Here, plaintiff's counsel has provided contemporaneously-created time records supporting her fee request. (Docket # 91). Plaintiff asserts that the actual attorneys' fees incurred amount to $8,664.50, but has requested a reimbursement of only $4,064.00. (Id.). According to plaintiff, this adjusted amount reflects the use of a blended hourly billing rate of $215.00 for all hours spent on the motion, in accordance with Falleson v. Paul T. Freund Corp., 2010 WL 3422065, *2 n.3 (W.D.N.Y. 2010). (Id.). In addition, counsel represents that she has cut all time spent by paralegals and all time spent conferring and drafting correspondence, and has reduced the amount of time spent researching and drafting the motion. (Id.).
I have reviewed the time records and the reductions. The requested reimbursement reflects 10.4 hours drafting the motion to compel, 5.1 hours drafting the reply, and 2.6 hours preparing for oral argument, amounting to a request for reimbursement for a total of 18.1 hours.
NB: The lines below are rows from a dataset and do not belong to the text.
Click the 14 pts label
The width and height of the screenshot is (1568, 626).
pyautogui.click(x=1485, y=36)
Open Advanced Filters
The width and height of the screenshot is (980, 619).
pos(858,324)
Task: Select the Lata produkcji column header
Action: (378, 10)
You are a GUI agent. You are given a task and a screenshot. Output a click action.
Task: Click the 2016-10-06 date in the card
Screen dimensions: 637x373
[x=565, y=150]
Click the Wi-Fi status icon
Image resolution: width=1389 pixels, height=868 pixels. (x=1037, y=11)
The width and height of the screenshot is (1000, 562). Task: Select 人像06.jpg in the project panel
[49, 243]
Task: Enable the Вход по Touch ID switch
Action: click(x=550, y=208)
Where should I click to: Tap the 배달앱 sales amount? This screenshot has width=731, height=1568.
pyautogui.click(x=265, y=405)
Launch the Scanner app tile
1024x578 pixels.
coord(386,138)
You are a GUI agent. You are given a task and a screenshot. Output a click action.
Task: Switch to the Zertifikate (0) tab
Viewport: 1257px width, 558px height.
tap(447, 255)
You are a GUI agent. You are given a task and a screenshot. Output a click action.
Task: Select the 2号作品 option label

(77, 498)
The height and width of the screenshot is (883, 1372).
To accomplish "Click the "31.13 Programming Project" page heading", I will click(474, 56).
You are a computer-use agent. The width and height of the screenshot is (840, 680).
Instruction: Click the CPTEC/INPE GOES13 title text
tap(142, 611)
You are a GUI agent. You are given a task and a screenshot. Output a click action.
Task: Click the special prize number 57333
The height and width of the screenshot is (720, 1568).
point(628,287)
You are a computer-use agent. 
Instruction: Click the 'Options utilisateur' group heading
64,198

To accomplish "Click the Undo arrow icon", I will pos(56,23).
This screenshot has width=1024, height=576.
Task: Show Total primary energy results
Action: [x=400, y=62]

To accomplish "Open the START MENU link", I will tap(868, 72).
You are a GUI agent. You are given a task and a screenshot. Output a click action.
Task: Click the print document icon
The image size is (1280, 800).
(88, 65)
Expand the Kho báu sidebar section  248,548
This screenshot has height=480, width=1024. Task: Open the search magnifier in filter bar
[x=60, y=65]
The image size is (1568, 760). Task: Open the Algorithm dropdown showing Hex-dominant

Despite counsel's reductions, I find that the time spent remains somewhat excessive and does not reflect a exercise of reasonable billing judgment. Accordingly, a 20% reduction shall be applied, reducing to 14.5 in the total number of hours to be reimbursed. Plaintiff has also requested reimbursement for 0.5 hours spent waiting at the noticed deposition and for $65.00 in court reporter's costs, which I find reasonable. Thus, I find that $3,290.00 reflects reasonable attorneys' fees to be awarded as a sanction in this case.
Defendants shall reimburse plaintiff attorneys' fees and costs in the amount of $3,290.00 by no later than May 18, 2012.